Aquaman asks the Joker to reverse the process that made the fish into Joker-fish, and when the Joker agrees Aquaman takes him to Atlantis. There the Joker uses his charm to corrupt everyone around him. He turns the fish back to normal, but convinces Aquaman's council members to vote him out.
This Legend picks up right after the infamous "Joker-fish" incident (Detective #475 and 476, 1978, also animated in the Batman Animated Series episode "The Laughing Fish").
The Cover: Not bad! I couldn't tell at first glance whether the Aquaman pictured was the original or the hooked one, but it became clear on a second look. The Joker looks odd, but then he would underwater. All in all not a bad cover for a Legend about Aquaman.

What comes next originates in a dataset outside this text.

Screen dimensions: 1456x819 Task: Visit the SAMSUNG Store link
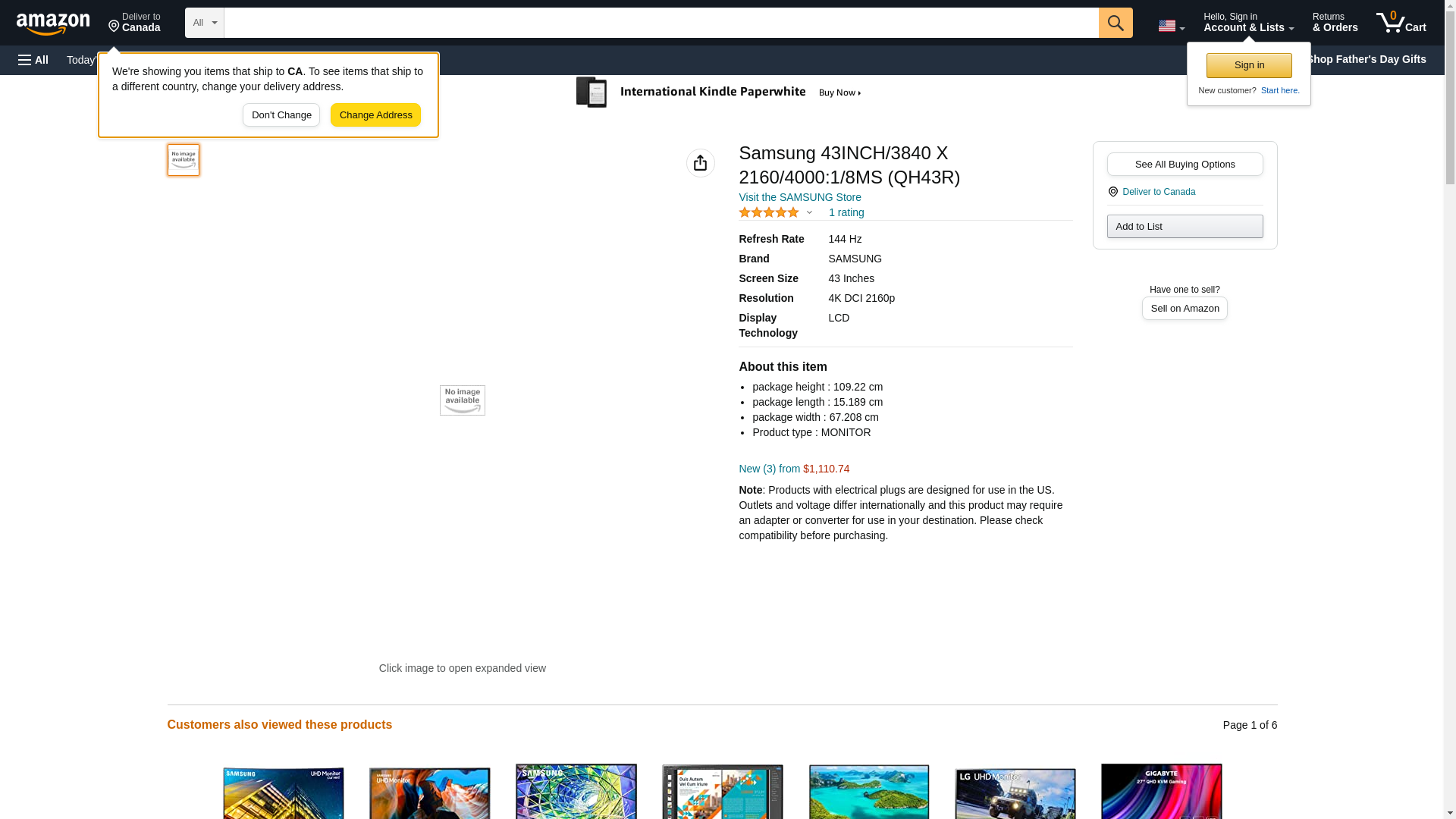[799, 197]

The beginning is very abrupt. I wasn't able to find the original story in time to read it before reading this issue, but it wasn't confusing in the least. I was at least familiar with what had happened in the Joker-fish story.
The continuity of this story is totally Silver Age. Aquaman is the elected king of Atlantis, his father was Arthur Curry, a surfacer. Absent are Aqualad and Mera, the mainstays of Aquaman's cast during his Silver Age run.
These are the most diverse Atlanteans I've seen in a long, long time. The costumes are all very different. Unfortunately, Vulko looks like some wizard out of a Tolkien book. He has hair up there, even in the Silver Age, and he doesn't have pointed ears!
I don't get how Aquaman could be fooled by the Joker. Especially if the Batman had mentioned him as a villain during a JLA meeting. Aquaman has spent enough time on the surface by this point to be familiar with a situation like this. Even for a silly Silver Age tale, Aquaman seems overly naive.
Nice additions to the Aquaman mythos in the form of the Royal Council members. While their personalities are stereotypes, they were played nicely and worked well in the context they were used. And having an Atlantean doctor fall in love with the Joker is very amusing.
A fun tale, even if some bits were a bit fishy.